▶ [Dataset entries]
★ ★ ★

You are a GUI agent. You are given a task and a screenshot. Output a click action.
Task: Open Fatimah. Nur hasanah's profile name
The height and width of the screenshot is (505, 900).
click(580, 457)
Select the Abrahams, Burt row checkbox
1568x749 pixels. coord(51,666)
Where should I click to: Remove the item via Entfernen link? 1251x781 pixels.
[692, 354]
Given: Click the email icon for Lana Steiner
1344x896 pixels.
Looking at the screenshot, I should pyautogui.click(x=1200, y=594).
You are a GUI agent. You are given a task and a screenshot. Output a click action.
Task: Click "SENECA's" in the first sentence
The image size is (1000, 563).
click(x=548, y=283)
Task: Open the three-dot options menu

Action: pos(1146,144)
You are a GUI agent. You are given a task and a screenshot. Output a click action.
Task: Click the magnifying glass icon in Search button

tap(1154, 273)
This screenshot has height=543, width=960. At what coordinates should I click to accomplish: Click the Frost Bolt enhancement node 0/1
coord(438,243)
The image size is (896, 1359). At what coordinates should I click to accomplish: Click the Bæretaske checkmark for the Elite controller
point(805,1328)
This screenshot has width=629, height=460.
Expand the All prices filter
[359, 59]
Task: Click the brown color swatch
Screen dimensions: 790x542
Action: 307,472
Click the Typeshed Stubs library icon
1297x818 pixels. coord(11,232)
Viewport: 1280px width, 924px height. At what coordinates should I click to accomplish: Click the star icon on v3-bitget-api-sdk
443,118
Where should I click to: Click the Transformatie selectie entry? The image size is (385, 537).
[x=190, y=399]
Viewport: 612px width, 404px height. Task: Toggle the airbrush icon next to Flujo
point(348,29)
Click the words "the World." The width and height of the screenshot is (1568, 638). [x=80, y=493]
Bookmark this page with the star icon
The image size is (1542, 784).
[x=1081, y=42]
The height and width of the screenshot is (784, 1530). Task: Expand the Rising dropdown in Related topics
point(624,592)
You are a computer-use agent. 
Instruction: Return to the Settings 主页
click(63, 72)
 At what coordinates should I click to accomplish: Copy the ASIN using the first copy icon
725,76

★ ★ ★

▶ [PROBLEM DETAILS] Retype the data in full, precisely as given.

▶ [RESULT]
You are a GUI agent. You are given a task and a screenshot. Output a click action.
Task: Open Fatimah. Nur hasanah's profile name
The height and width of the screenshot is (505, 900).
click(580, 457)
Select the Abrahams, Burt row checkbox
1568x749 pixels. coord(51,666)
Where should I click to: Remove the item via Entfernen link? 1251x781 pixels.
[692, 354]
Given: Click the email icon for Lana Steiner
1344x896 pixels.
Looking at the screenshot, I should pyautogui.click(x=1200, y=594).
You are a GUI agent. You are given a task and a screenshot. Output a click action.
Task: Click "SENECA's" in the first sentence
The image size is (1000, 563).
click(x=548, y=283)
Task: Open the three-dot options menu

Action: pos(1146,144)
You are a GUI agent. You are given a task and a screenshot. Output a click action.
Task: Click the magnifying glass icon in Search button

tap(1154, 273)
This screenshot has height=543, width=960. At what coordinates should I click to accomplish: Click the Frost Bolt enhancement node 0/1
coord(438,243)
The image size is (896, 1359). At what coordinates should I click to accomplish: Click the Bæretaske checkmark for the Elite controller
point(805,1328)
This screenshot has width=629, height=460.
Expand the All prices filter
[359, 59]
Task: Click the brown color swatch
Screen dimensions: 790x542
Action: 307,472
Click the Typeshed Stubs library icon
1297x818 pixels. coord(11,232)
Viewport: 1280px width, 924px height. At what coordinates should I click to accomplish: Click the star icon on v3-bitget-api-sdk
443,118
Where should I click to: Click the Transformatie selectie entry? The image size is (385, 537).
[x=190, y=399]
Viewport: 612px width, 404px height. Task: Toggle the airbrush icon next to Flujo
point(348,29)
Click the words "the World." The width and height of the screenshot is (1568, 638). [x=80, y=493]
Bookmark this page with the star icon
The image size is (1542, 784).
[x=1081, y=42]
The height and width of the screenshot is (784, 1530). Task: Expand the Rising dropdown in Related topics
point(624,592)
You are a computer-use agent. 
Instruction: Return to the Settings 主页
click(63, 72)
 At what coordinates should I click to accomplish: Copy the ASIN using the first copy icon
725,76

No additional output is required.